# [WHAT TO WORK ON]
• a. Could you transcribe the Al-Quds Derby text, starting with "Al-Quds Derby" and going on through "Hilal Al-Quds (14)"?
• b. How would the Al-Quds Derby text go on after its final line?

# [PROVIDED TEXT]

──────────

Al-Quds Derby
- Location: Jerusalem
- Teams: Hilal Al-Quds Jabal Al-Mukaber
- First meeting: 13 March 2007
- Stadiums: Faisal Al-Husseini International Stadium, Al-Ram

Statistics
- Total meetings: 32
- Most wins: Hilal Al-Quds (14)
- All-time series: Hilal Al-Quds: 14 Draw: 10 Jabal Al-Mukaber: 8
- Largest victory: Hilal Al-Quds 4–0 Jabal Al-Mukaber 2011–12 West Bank Premier League Jabal Al-Mukaber 4–0 Hilal Al-Quds 2023–24 West Bank Premier League
- Largest goal scoring: Jabal Al-Mukaber 2–4 Hilal Al-Quds 2021–22 West Bank Premier League (5 March 2022)

──────────

# [SUPPLIED ENTRIES]
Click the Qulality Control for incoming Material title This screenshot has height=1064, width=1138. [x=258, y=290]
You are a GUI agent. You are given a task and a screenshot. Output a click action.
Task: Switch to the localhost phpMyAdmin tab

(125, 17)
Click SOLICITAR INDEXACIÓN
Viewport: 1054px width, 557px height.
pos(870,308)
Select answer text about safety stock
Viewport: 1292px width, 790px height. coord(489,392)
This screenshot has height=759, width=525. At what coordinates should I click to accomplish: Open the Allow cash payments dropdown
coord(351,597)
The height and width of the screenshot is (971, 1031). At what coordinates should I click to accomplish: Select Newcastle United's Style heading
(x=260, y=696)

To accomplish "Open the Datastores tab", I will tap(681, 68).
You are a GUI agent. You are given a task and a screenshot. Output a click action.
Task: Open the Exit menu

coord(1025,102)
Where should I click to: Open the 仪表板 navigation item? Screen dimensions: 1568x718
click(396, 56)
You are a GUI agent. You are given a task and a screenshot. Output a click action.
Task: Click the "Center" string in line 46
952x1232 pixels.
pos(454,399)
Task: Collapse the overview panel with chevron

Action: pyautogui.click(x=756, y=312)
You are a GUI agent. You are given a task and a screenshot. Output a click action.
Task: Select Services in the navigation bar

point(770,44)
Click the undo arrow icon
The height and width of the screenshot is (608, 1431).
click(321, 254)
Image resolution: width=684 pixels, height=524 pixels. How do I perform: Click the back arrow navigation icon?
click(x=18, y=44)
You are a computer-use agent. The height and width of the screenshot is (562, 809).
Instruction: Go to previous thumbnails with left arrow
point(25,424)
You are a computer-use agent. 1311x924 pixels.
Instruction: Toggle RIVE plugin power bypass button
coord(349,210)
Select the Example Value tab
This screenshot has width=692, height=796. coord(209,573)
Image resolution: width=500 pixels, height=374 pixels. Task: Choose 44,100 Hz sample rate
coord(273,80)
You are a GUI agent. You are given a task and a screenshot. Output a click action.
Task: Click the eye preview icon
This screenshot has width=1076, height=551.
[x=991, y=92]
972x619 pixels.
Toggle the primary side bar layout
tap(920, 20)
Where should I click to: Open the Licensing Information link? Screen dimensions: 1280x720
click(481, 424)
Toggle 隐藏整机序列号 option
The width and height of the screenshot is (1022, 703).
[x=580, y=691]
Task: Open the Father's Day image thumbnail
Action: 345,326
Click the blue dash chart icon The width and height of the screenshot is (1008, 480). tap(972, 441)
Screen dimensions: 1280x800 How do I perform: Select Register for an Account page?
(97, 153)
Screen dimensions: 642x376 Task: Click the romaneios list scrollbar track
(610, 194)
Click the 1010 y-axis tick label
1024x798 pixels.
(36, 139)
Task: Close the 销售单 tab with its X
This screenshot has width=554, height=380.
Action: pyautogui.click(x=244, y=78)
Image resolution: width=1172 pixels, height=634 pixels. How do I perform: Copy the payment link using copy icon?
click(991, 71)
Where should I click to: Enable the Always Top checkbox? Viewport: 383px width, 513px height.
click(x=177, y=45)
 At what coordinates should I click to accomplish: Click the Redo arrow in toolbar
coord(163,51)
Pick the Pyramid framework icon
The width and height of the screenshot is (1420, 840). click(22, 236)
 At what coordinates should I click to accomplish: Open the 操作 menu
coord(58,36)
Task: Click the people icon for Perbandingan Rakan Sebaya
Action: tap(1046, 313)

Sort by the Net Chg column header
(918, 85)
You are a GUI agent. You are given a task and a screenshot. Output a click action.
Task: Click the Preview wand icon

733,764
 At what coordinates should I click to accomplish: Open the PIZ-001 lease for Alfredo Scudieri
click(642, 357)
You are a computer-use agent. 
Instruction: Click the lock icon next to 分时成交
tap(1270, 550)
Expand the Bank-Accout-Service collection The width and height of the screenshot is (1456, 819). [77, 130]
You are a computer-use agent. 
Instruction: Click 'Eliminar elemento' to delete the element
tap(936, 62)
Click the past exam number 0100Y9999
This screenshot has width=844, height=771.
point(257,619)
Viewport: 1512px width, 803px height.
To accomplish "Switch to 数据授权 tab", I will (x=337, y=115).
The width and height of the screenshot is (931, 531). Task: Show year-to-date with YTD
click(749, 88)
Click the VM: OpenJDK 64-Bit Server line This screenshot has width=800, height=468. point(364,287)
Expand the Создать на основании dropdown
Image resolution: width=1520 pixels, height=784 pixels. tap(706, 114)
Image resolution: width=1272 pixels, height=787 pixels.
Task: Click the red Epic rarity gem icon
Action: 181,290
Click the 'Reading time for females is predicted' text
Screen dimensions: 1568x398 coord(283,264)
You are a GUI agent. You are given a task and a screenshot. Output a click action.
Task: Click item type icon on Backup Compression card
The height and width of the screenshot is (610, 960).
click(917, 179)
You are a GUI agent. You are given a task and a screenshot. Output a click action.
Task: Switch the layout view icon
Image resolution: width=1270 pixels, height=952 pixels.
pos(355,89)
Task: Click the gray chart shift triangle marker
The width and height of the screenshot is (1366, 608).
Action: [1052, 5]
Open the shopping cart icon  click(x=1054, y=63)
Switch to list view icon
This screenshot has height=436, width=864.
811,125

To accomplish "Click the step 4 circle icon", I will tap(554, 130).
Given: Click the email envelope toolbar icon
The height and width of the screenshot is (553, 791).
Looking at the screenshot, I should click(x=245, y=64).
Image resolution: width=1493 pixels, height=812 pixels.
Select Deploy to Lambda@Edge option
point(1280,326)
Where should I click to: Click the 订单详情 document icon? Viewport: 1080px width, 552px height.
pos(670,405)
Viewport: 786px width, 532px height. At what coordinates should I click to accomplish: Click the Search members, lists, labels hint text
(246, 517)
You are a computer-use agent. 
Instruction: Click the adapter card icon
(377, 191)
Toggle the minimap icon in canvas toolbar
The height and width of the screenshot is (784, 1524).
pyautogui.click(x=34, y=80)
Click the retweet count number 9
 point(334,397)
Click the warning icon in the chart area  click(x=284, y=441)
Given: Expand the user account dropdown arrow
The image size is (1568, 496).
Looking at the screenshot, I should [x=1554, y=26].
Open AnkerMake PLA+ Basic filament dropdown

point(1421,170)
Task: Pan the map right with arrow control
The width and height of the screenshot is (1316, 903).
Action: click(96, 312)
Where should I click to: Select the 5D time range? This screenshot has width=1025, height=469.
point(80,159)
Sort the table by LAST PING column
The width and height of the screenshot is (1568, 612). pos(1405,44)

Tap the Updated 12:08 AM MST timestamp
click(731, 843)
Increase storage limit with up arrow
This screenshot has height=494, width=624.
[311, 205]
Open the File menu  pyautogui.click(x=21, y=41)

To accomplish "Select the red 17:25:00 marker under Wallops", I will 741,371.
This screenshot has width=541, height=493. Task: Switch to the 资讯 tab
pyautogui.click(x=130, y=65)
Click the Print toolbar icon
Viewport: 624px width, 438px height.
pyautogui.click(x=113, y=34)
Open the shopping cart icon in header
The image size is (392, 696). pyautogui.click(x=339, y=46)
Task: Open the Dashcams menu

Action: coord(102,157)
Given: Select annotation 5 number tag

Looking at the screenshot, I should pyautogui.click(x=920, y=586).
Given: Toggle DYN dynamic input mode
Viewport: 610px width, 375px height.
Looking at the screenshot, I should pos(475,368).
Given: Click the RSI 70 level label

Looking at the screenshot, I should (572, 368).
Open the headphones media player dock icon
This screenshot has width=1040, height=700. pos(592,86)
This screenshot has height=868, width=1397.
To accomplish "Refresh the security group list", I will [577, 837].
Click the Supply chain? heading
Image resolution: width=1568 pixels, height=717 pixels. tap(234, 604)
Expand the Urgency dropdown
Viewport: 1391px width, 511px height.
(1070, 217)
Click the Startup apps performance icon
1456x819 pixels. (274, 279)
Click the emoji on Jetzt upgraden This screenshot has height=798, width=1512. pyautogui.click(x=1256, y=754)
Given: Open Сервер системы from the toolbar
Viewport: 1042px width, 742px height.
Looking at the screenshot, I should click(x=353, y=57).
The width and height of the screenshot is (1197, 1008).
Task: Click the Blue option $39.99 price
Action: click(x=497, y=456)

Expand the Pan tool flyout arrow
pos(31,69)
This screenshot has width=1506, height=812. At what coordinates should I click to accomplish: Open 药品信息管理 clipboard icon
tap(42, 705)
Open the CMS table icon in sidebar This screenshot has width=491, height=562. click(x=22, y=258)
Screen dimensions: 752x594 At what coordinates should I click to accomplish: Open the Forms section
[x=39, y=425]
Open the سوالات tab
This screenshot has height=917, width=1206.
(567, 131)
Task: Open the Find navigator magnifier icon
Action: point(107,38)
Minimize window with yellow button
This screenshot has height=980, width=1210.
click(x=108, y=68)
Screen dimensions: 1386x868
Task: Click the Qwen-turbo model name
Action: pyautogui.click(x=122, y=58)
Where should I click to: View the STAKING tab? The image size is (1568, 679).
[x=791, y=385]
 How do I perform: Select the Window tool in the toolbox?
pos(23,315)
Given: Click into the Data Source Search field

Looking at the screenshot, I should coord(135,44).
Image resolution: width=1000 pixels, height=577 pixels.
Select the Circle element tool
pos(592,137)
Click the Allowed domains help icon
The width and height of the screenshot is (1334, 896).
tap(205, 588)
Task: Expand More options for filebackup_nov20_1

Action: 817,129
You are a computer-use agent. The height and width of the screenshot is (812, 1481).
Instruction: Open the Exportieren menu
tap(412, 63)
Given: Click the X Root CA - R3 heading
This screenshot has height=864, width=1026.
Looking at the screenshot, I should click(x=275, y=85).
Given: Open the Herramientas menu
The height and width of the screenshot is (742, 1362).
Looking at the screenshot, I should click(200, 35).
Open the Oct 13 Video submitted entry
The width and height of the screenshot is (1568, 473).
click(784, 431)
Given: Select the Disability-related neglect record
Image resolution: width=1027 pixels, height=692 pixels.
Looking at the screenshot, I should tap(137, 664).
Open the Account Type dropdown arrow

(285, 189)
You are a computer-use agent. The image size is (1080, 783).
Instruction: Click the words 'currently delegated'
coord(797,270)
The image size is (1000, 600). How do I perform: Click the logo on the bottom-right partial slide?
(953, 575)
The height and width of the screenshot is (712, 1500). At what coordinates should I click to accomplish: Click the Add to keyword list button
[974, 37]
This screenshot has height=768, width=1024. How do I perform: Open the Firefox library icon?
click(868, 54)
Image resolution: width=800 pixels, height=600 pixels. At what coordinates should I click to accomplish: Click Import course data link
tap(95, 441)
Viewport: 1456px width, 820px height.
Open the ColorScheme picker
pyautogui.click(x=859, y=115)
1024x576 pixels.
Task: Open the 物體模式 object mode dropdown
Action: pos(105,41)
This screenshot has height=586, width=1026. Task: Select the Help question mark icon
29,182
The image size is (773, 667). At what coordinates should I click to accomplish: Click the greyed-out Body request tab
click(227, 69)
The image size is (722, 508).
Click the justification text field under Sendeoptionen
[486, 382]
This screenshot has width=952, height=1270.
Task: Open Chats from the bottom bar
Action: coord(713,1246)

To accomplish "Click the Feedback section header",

──────────

# [REPLIES]
• a.
Al-Quds Derby
- Location: Jerusalem
- Teams: Hilal Al-Quds Jabal Al-Mukaber
- First meeting: 13 March 2007
- Stadiums: Faisal Al-Husseini International Stadium, Al-Ram

Statistics
- Total meetings: 32
- Most wins: Hilal Al-Quds (14)

• b.
= Al-Quds Derby =

Annual football competition in Palestinian

The Al-Quds derby refers to the football matches between the Palestinian Clubs Hilal Al-Quds and Jabal Al-Mukaber. Matches are played in the Faisal Al-Husseini International Stadium. The teams have met on 32 separate occasions, 26 of which were in the league, 2 in the Yasser Arafat Cup, 2 in the Palestine Cup and 2 Exhibition game (one in the Al-Quds and Al-Karameh Championship and one in the Winter Jerico Championship). Hilal Al-Quds has been the more dominant side in the derby, with 14 wins, while Jabal Al-Mukaber won 8 times.

==Statistics==
===Overall match statistics===

| Competition | Matches | Wins |  | Draws | Goals |  |
| HAQ | JAM | HAQ | JAM |
| West Bank Premier League | 26 | 11 | 8 | 7 | 34 | 26 |
| Palestine Cup | 2 | 2 | 0 | 0 | 3 | 0 |
| Yasser Arafat Cup | 2 | 1 | 0 | 1 | 3 | 2 |
| Friendly game | 2 | 0 | 0 | 2 | 0 | 0 |
| Total | 32 | 14 | 8 | 10 | 40 | 28 |

===Honours===
Hilal Al-Quds leads Jabal Al-Mukaber in terms of official overall trophies. Hilal Al-Quds have 4 domestic league titles compared to 2 for Jabal Al-Mukaber. Currently none of Hilal Al-Quds or Jabal Al-Mukaber have won a continental trophy.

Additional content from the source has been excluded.